Among the records that follow, find the line with "Open the Aperture dropdown in FilterControl" and the line with "The width and". Set down those lines and all lines between them exactly, without adding anything.

**Given information**
• • • •

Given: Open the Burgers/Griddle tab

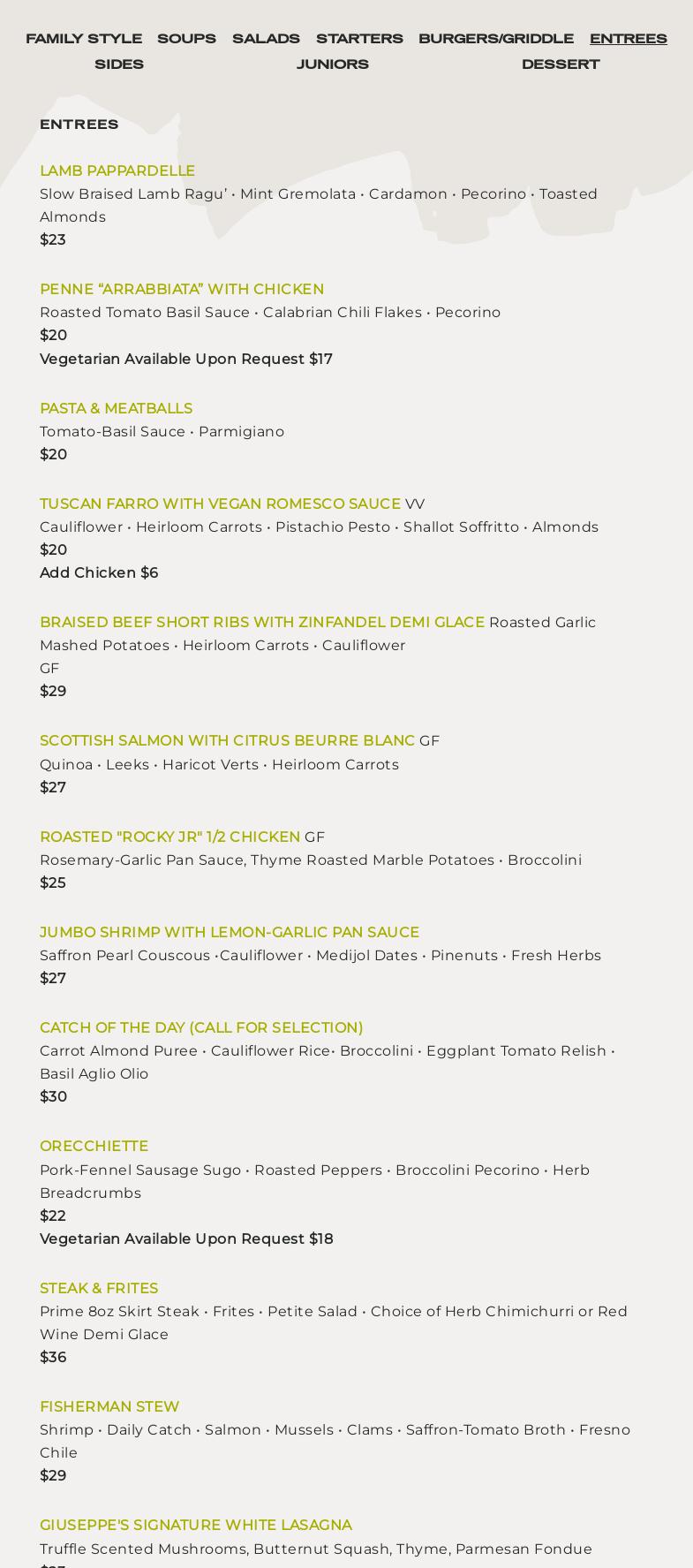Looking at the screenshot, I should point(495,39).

• • • •

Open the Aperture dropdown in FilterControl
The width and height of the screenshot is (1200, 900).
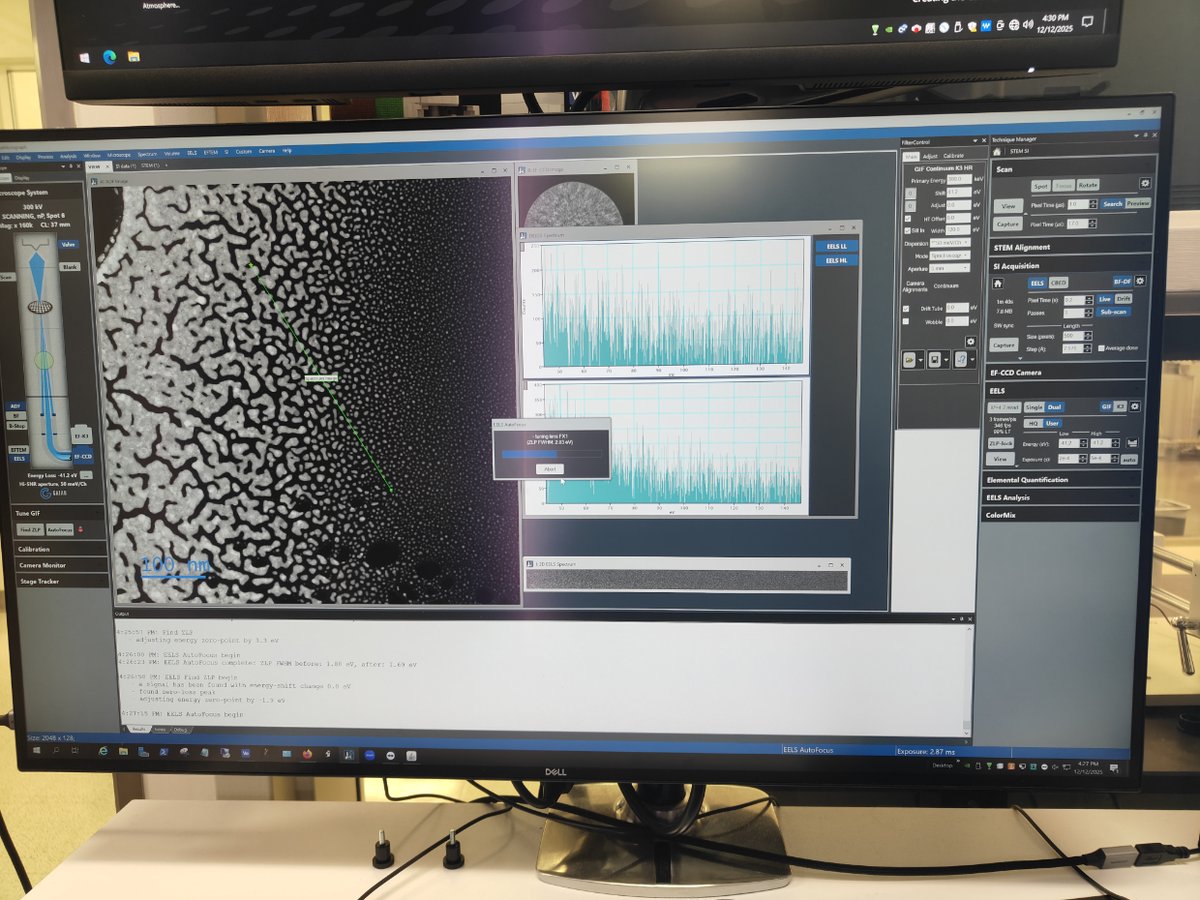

• • • •

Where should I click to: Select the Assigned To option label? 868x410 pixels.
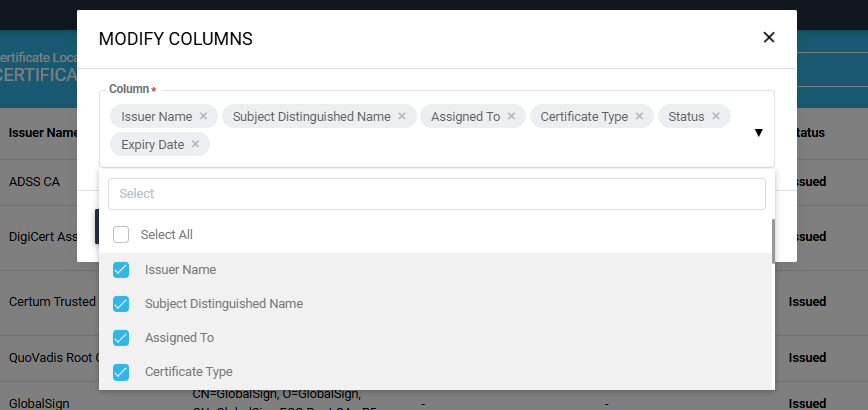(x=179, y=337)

• • • •

**Task result**
Open the Aperture dropdown in FilterControl
The width and height of the screenshot is (1200, 900).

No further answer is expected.